Elvedi schiebt raus und löst nun die Dreierkette auf, Ginter steht vorgeschoben in Richtung Wind. Der Ball kommt abermals auf die linke Gladbacher Defensivseite, abermals kommt eine scharfe Hereingabe, abermals kommt ein gegnerischer Angreifer komplett ungehindert zum Abschluss und man hat einfach Glück, dass Philipp ihn übers Tor setzt.

Man war kurz davor, sich wieder das Mini-Momentum einzureißen, weil es defensiv vogelwild zugeht. Die fehlende Abstimmung ist in der ganzen Sequenz zu beobachten. Bensebaini rudert mit den Armen, als er auf Baku gehen muss, Ginter zeigt auf Philipp, als er diesen einlaufen sieht, Lainer gestikuliert ebenfalls nach dem Abschluss.

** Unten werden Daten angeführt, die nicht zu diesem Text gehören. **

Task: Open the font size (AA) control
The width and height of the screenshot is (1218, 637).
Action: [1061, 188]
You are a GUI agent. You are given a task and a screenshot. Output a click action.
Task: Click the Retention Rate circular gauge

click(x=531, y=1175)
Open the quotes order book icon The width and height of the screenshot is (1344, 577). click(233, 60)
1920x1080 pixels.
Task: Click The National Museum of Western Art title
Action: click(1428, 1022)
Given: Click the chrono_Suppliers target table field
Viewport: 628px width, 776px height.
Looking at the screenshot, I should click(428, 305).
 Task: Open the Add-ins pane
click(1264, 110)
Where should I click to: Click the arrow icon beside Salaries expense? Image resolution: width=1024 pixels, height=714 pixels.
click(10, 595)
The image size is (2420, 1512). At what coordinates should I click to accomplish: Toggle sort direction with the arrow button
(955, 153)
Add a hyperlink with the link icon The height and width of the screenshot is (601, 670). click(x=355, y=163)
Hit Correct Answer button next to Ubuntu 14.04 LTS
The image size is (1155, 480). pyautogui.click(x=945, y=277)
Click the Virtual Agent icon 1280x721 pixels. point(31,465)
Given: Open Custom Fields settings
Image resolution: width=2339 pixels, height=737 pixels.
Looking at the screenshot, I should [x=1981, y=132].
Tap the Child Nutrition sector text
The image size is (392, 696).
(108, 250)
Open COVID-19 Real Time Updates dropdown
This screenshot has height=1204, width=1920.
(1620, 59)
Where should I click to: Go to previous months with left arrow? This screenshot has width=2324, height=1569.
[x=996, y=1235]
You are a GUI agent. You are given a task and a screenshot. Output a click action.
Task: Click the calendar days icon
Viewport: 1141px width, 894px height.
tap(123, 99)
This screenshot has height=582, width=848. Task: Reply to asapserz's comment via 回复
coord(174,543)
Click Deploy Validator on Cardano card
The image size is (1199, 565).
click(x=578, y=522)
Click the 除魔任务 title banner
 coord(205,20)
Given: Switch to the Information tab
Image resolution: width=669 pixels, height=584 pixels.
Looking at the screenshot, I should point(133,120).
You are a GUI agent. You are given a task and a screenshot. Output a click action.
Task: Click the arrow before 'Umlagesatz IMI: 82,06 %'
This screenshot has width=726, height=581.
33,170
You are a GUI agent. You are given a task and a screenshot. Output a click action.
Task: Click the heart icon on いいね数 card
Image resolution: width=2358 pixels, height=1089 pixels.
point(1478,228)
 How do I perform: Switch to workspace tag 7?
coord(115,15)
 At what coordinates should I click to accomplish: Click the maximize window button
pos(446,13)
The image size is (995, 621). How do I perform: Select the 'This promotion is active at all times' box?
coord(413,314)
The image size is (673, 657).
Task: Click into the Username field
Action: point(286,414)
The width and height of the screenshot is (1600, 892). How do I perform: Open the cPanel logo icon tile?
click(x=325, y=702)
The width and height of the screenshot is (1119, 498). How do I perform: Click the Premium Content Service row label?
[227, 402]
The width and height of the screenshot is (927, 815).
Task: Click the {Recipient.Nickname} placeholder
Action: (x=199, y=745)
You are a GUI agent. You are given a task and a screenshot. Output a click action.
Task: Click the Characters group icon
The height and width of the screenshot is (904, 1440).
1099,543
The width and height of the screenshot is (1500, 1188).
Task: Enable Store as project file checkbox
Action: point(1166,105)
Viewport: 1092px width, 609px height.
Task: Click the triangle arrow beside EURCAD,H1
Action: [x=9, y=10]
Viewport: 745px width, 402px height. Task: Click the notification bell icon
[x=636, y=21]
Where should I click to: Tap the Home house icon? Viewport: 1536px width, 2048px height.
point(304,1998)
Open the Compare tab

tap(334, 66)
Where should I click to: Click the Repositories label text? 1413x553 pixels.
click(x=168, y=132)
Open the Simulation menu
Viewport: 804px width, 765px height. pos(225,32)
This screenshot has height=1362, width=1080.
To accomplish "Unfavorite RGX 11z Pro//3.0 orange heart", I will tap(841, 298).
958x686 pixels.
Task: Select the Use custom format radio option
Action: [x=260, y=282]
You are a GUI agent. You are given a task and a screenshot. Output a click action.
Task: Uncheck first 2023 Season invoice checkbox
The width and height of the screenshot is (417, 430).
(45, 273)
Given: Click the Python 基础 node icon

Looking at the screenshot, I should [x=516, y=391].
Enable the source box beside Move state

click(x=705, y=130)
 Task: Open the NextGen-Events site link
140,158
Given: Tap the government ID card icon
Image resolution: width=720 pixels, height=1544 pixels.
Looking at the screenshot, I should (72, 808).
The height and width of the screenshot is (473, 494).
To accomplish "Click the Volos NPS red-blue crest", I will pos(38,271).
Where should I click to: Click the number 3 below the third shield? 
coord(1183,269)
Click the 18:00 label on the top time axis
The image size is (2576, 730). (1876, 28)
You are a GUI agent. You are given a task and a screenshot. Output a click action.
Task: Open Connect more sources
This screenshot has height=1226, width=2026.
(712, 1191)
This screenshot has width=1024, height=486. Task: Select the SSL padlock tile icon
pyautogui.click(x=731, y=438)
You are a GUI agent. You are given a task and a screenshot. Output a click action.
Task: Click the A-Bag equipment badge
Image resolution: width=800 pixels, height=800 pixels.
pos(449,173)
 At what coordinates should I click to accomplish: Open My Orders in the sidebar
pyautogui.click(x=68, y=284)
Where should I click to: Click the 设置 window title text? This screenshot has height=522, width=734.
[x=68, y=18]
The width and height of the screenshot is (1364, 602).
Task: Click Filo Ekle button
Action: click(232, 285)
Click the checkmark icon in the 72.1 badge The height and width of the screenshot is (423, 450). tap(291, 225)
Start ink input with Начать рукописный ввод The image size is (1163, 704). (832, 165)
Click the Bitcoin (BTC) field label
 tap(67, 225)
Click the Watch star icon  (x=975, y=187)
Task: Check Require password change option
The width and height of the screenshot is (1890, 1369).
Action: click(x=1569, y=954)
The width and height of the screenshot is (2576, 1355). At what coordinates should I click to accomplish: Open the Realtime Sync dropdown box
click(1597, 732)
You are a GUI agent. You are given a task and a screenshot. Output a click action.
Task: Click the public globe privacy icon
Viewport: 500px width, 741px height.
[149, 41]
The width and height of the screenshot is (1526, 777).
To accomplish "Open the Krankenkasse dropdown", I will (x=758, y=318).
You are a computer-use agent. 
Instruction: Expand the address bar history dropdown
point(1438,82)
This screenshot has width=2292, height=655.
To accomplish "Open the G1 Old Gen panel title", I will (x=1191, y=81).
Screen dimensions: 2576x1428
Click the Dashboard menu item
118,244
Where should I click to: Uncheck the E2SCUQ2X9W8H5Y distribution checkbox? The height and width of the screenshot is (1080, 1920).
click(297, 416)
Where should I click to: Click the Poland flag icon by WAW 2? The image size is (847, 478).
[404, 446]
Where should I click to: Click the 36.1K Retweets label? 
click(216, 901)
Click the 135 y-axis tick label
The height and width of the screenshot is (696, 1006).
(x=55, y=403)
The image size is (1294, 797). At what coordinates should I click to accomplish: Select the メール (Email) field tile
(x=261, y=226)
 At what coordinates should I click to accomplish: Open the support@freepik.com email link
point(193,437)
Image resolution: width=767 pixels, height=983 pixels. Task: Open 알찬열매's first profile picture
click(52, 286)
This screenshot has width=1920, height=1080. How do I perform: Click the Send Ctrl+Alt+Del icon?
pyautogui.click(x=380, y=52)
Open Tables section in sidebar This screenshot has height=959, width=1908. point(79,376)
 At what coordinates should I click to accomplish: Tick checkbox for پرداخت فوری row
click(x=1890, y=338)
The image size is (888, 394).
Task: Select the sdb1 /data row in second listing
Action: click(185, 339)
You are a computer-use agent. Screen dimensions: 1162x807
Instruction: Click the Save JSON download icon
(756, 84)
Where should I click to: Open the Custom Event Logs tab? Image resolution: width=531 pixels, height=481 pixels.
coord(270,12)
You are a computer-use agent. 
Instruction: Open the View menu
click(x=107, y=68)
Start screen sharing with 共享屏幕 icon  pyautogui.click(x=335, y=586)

Viel Kontrolle, nicht ganz so viel Ertrag

In Halbzeit zwei zunächst das weitestgehend gleiche Bild. Die Gladbacher sind am Drücker, stehen hoch, wollen unbedingt den Ausgleich erzielen. Man hat viel Ballbesitz, teilweise sehr tief in der Hälfte der Niedersachsen und kam auch zu ein paar Abschlüssen, aber richtig gefährlich wurde es erst einmal nicht. Konstatieren lässt sich, dass das Pressing der Borussen über weite Strecken einen kontrollierten Spielaufbau verhinderte und man in der Regel recht schnell zurück in eigene Ballbesitzphasen kam.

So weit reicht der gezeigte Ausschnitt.